MP afirma que acordo com a Oi foi legal e vantajoso e pede arquivamento

Órgão aponta ausência de ilegalidade e afirma que negociação foi vantajosa para o Estado

Reprodução

O Ministério Público do Estado de Mato Grosso concluiu que não são procedentes as acusações feitas pelo ex-procurador da República Pedro Taques contra o governador Mauro Mendes, relacionadas ao acordo firmado com a empresa Oi e homologado pela Justiça. Com isso, o órgão pediu o arquivamento do caso.

Em manifestação, o subprocurador-geral de Justiça, Marcelo Ferra, afirmou que não há elementos mínimos que indiquem a participação dos citados em eventual irregularidade.

“Verifica-se a inexistência de justa causa para o regular processamento da ação, uma vez que não estão presentes elementos que indiquem a participação de cada um dos requeridos no ato impugnado”, destacou.

O representante do Ministério Público também ressaltou que o acordo já havia sido analisado pelo Tribunal de Contas do Estado (TCE-MT), que apontou regularidade na condução do processo, com transparência e vantajosidade econômica para o Estado.

Segundo o parecer, não há demonstração concreta de ilegalidade ou lesividade ao erário, nem risco de dano, já que a negociação foi precedida de análise técnica detalhada.
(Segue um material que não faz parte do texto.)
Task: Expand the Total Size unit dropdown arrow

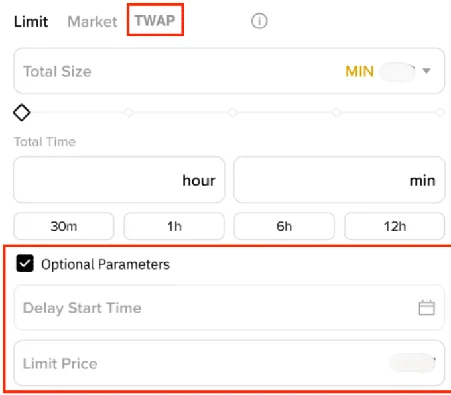Action: click(x=426, y=71)
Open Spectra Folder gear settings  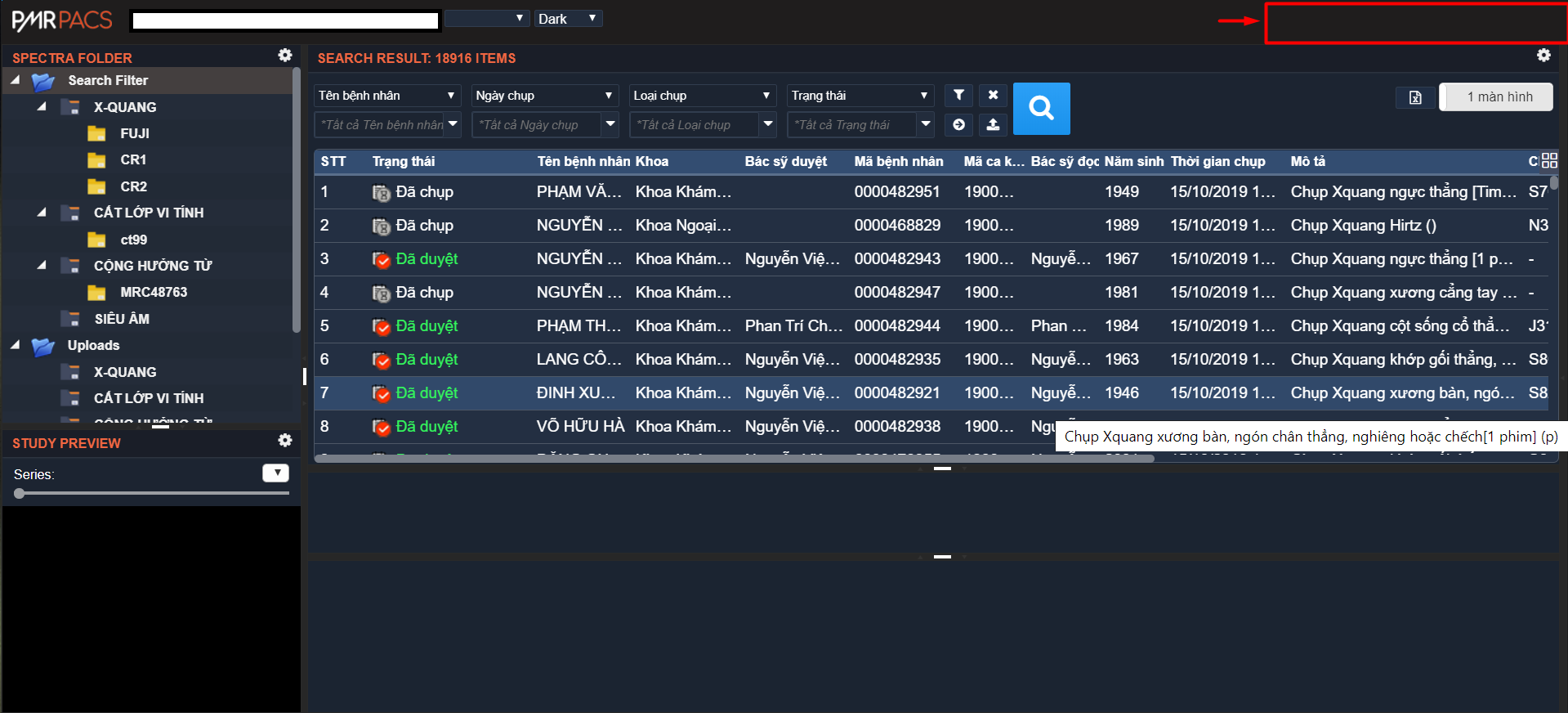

O documento ainda destaca que há evidências de que a autocomposição foi benéfica para os cofres públicos.

Mauro Mendes, a Procuradoria-Geral do Estado e outros envolvidos haviam sido acusados por Pedro Taques de firmar um acordo com a Oi que teria causado prejuízo financeiro ao Estado. No entanto, a análise do Ministério Público concluiu que, apesar de a empresa ter negociado seu crédito posteriormente, não houve dano ao erário nem irregularidade na formalização do acordo.

O caso agora segue para decisão sobre o arquivamento.